O discurso forte conquista a adesão dos ouvintes, é magnético. Um discurso se une a outro, que se une a outro e que assim vai, por semelhança, crescendo, se propagando, dominando.

É muito importante esse conceito para os oradores. Os advogados, por exemplo, precisam descobrir em cada situação qual o discurso mais forte em favor de seus objetivos. Em muitas causas o discurso forte não está aparente, é descoberto ou até mesmo construído. E ele é forte porque será recepcionado pelos outros espíritos. E saber o que é forte, o que é decisivo, exige inteligência e sensibilidade.

Protágoras afirmava que para cada situação é possível desenvolver pelo menos dois discursos, ambos fortes, coerentes, mas que se contradizem entre si. Daí se nota que não é tarefa das mais fáceis ter ao seu lado o discurso mais forte. A verdade, por ser multicolorida, assim como o bem, o certo, e o justo, tem várias facetas, podem se manifestar de muitas maneiras.

O trabalho do orador é exatamente o de sintonizar-se com o que é mais forte, dentro de todos os argumentos. A percepção é de grande valor, porque sendo luz clareia aquilo que tem mais força persuasiva em cada caso concreto, abrindo caminho para a conquista da vitória.

terça-feira, 23 de fevereiro de 2010

Minhas palavras são como as estrelas que não empalidecem

Assim com a escultura, a pintura, a arquitetura, a poesia, a música, que ao longo das eras tem encantando o homem, a oratória, também, têm seus momentos de esplendor, de sublimidade.

De onde vem? De que fonte? Tanta beleza, tanta luz, tanta sabedoria?

O homem como uma flauta, um instrumento, tocado pelo Divino, pelo Tao, por Deus. Sublime arte de dizer. Ciência do além?

Ele se levanta, nobre, inteligente, um silêncio se faz, frases profundas, sonoras e eloquentes, quem viu diz. Seu timbre era de trombeta, e apontando um dedo para o céu enluarado, em tom solene e majestoso começou a falar, e suas palavras fluiam como as águas de um rio gracioso vindas misteriosamente:

O grande chefe de Washington mandou dizer que deseja comprar a nossa terra, o grande chefe assegurou-nos também de sua amizade e benevolência. Isto é gentil de sua parte, pois sabemos que ele não precisa de nossa amizade.

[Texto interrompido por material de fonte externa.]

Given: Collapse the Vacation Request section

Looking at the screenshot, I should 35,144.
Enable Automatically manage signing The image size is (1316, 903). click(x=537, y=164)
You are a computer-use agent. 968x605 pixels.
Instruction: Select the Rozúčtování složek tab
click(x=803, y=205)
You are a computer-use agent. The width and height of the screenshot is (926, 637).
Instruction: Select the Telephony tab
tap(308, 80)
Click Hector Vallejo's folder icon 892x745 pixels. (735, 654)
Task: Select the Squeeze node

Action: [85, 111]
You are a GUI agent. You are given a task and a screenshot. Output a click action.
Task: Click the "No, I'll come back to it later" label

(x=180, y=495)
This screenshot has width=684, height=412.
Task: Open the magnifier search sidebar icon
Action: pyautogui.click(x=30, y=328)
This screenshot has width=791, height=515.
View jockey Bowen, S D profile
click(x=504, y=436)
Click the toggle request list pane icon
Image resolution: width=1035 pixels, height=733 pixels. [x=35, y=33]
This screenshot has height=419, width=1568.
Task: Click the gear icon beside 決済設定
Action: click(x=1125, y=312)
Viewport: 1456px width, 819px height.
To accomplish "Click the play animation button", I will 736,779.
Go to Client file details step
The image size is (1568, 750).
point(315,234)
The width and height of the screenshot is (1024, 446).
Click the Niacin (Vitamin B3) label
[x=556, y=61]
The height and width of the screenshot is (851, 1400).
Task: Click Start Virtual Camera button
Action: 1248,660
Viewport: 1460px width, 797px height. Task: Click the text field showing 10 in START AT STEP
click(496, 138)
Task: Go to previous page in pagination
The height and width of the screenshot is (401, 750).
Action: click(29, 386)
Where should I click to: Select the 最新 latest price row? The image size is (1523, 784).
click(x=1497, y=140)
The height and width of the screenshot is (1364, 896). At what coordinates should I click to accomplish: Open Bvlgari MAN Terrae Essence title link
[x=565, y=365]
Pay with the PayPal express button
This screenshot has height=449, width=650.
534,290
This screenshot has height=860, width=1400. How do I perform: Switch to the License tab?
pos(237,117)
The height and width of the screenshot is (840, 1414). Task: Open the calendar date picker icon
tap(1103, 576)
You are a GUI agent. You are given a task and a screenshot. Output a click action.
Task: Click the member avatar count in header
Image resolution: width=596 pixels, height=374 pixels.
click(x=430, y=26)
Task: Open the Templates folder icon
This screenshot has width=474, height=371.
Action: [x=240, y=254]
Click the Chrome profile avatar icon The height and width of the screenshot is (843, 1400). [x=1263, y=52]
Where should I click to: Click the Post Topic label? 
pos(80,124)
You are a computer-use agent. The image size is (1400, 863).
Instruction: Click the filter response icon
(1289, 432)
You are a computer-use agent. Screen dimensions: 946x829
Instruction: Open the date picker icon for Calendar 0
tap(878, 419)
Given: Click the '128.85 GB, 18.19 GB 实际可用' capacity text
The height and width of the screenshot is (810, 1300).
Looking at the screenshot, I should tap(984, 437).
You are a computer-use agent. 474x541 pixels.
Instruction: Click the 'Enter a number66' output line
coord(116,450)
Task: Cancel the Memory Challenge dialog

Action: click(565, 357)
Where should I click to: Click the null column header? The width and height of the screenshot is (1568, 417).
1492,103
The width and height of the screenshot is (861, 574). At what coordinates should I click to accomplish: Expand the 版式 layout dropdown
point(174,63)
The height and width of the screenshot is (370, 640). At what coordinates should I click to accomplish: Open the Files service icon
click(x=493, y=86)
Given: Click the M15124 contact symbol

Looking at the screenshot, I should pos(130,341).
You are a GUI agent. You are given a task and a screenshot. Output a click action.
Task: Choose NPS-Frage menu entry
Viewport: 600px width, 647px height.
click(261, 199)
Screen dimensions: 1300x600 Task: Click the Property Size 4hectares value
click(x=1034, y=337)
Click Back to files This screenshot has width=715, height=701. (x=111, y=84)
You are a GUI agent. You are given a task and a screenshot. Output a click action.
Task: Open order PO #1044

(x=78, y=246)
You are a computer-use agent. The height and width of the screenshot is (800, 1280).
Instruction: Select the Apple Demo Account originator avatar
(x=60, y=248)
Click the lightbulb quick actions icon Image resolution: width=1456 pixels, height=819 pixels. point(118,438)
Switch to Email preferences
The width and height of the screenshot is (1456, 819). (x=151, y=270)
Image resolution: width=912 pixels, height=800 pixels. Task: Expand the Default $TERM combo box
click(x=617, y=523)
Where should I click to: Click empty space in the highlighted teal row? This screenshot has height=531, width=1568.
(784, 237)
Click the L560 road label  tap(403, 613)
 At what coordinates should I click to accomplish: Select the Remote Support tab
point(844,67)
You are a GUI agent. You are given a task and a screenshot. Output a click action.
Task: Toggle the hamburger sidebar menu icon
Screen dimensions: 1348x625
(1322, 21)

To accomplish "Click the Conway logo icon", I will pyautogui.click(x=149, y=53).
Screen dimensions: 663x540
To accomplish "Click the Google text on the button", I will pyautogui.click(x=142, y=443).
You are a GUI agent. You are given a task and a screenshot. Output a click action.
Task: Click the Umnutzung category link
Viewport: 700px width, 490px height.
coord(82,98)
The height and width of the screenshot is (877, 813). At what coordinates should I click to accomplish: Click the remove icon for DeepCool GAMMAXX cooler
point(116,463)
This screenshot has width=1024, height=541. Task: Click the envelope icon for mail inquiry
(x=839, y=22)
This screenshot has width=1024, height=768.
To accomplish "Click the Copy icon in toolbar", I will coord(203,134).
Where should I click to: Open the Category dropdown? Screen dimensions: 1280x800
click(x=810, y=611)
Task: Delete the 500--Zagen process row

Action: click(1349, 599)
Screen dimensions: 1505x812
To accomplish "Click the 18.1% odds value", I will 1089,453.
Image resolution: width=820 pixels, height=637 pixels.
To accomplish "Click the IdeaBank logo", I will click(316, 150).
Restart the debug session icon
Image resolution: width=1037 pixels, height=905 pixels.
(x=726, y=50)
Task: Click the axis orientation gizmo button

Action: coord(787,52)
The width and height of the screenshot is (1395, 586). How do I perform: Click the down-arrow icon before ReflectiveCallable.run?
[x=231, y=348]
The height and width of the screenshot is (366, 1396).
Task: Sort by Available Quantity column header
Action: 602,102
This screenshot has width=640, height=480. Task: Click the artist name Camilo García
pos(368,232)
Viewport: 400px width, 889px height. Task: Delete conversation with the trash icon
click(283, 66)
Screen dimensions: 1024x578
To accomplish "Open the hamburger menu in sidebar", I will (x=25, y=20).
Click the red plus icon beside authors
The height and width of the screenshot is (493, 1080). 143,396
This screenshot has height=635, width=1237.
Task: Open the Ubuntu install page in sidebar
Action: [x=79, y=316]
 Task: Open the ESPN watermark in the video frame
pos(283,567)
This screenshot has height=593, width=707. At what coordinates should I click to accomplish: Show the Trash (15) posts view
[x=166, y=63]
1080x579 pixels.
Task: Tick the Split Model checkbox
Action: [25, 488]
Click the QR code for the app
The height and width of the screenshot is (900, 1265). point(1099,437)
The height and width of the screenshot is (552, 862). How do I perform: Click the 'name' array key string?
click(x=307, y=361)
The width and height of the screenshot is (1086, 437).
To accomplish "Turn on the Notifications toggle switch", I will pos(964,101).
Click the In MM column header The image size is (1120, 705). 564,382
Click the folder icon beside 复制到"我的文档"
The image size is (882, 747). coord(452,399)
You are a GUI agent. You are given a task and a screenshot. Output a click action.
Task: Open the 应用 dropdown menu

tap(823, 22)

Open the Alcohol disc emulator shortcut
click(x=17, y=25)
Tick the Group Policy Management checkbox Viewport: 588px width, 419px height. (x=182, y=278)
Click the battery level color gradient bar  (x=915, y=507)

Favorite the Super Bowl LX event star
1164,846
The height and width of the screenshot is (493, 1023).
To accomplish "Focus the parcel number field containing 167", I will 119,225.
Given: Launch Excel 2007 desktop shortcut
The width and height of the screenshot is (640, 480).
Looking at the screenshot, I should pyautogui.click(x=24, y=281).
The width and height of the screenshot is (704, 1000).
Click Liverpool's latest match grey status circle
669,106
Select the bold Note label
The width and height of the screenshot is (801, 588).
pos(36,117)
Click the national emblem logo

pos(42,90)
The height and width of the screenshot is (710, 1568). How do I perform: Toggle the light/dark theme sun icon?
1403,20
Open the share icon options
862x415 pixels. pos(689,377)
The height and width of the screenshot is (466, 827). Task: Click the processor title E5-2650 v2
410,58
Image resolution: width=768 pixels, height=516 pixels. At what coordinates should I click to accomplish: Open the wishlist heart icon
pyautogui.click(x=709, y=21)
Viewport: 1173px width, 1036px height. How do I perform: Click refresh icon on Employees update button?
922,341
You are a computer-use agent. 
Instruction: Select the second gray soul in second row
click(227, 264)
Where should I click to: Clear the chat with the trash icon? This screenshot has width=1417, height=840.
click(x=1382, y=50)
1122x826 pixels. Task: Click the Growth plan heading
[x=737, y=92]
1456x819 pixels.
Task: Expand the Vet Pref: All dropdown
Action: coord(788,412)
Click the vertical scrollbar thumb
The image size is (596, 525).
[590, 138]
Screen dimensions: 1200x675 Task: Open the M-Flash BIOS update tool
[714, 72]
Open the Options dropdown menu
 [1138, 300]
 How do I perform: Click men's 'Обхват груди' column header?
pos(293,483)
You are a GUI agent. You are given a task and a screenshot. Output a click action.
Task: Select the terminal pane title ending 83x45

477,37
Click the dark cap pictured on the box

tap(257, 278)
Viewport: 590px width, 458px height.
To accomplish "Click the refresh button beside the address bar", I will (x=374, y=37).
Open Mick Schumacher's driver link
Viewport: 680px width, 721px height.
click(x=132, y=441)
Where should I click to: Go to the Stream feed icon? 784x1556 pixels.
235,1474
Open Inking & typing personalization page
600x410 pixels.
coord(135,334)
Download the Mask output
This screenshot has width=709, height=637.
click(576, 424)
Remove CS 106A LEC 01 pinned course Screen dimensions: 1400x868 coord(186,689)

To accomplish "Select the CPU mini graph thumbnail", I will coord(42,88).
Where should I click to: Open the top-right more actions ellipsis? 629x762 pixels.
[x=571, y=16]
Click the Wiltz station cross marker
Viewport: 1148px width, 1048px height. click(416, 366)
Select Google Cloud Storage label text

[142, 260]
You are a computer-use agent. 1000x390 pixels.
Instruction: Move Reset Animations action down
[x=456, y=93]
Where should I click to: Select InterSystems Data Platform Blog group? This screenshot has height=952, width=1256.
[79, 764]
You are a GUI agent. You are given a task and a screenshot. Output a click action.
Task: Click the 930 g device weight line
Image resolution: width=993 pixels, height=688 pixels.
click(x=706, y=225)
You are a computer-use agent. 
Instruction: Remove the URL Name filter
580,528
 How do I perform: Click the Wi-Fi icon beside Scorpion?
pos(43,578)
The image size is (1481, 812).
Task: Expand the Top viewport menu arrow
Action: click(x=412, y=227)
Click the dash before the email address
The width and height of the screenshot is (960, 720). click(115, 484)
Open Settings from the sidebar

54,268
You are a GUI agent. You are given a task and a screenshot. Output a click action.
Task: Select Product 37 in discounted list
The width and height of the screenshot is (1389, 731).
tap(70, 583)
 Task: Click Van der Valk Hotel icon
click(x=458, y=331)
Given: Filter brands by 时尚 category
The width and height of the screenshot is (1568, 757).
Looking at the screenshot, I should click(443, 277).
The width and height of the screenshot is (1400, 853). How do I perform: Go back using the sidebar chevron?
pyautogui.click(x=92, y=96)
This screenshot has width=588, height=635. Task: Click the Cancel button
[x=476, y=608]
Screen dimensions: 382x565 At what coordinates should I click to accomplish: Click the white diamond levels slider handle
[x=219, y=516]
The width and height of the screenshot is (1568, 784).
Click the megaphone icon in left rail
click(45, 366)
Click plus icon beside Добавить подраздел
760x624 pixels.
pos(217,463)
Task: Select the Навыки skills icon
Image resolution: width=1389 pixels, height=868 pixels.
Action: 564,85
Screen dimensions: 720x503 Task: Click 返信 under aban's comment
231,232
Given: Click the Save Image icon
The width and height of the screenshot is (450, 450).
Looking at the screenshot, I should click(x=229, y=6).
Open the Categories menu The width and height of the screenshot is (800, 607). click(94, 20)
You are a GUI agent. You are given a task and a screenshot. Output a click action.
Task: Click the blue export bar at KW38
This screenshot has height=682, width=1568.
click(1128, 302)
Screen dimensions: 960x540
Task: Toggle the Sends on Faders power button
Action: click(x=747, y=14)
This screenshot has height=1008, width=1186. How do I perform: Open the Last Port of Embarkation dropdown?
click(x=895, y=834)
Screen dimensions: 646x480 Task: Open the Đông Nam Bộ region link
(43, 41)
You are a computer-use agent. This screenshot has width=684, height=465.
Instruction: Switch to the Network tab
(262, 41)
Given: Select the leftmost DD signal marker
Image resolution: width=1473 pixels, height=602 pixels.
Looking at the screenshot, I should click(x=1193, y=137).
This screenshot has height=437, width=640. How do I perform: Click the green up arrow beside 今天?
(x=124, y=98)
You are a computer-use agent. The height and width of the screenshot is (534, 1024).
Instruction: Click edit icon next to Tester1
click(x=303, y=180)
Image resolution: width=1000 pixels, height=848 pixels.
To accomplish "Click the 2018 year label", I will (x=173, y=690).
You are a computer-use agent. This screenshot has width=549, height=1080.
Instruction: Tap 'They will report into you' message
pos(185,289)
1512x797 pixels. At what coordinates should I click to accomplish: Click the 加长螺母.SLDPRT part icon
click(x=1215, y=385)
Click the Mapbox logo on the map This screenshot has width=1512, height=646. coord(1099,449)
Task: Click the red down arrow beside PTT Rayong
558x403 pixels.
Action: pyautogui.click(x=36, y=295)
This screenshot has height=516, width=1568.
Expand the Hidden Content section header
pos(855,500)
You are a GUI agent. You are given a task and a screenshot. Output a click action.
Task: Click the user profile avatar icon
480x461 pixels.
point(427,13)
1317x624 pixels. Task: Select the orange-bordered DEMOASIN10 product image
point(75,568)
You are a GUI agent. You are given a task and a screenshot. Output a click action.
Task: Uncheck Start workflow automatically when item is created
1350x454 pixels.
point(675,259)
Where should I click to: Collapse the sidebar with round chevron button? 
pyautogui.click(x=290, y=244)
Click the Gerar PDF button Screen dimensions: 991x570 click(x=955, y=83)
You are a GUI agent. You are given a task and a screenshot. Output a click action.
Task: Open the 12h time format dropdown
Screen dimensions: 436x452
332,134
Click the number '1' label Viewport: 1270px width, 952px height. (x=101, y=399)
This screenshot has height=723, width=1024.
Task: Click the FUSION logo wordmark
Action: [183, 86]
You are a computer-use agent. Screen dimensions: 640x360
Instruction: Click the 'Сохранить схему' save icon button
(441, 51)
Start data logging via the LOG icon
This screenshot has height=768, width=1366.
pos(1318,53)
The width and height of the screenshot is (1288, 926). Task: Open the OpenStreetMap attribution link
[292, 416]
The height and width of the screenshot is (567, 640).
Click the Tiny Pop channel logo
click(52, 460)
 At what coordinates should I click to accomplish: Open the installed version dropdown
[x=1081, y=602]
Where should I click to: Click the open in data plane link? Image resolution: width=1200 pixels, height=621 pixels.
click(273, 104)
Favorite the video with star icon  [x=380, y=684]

Vamos pensar em sua oferta, pois sabemos que se não o fizermos o homem branco virá com armas e tomará nossa terra. O grande chefe de Washington pode confiar no que o cacique Seattle diz, minhas palavras são como as estrelas que não empalidecem.

E o discurso continua, um raro momento, palavras em forma de luz. Frases lindas, imorredouras, que seleciono:

"Como podes comprar ou vender o céu? Se não somos donos da pureza do ar ou do resplendor da água, como então podes comprá-los?"

"As flores perfumadas são nossas irmãs, o cavalo, a águia, o cervo, o homem, todos pertencem a mesma família. O rumorejar d´agua é a voz do pai de meu pai. Os rios são nossos irmãos, eles apagam nossa sede".

"A terra é para nós sagrada. Que vida é aquela na cidade, onde não se pode ouvir a voz solitária do curiango ou, de noite a conversa dos sapos em volta de um brejo?"

"O ar reparte seu espírito com toda a vida que sustenta".

"Tudo está interligado como o sangue que une uma família. Tudo quanto fere a terra, fere os filhos da terra. Se os homens cospem no chão, cospem sobre eles mesmos."

"De uma coisa sabemos, que o homem branco venha, talvez, um dia descobrir: nosso Deus é o mesmo Deus. Ele é Deus da humanidade inteira".

O discurso foi proferido no ano de 1854 quando o Presidente dos Estados Unidos, Franklin Pierce propôs comprar uma grande área de terra dos índios Duwamish, os peles-vermelhas. A resposta do Cacique Seattle é plena de religiosidade, de poesia, de amor à natureza. Sua mensagem se eternizará, porque é eterna e é terna a fonte da onde emanou, pois "minhas palavras são como as estrelas que não empalidecem".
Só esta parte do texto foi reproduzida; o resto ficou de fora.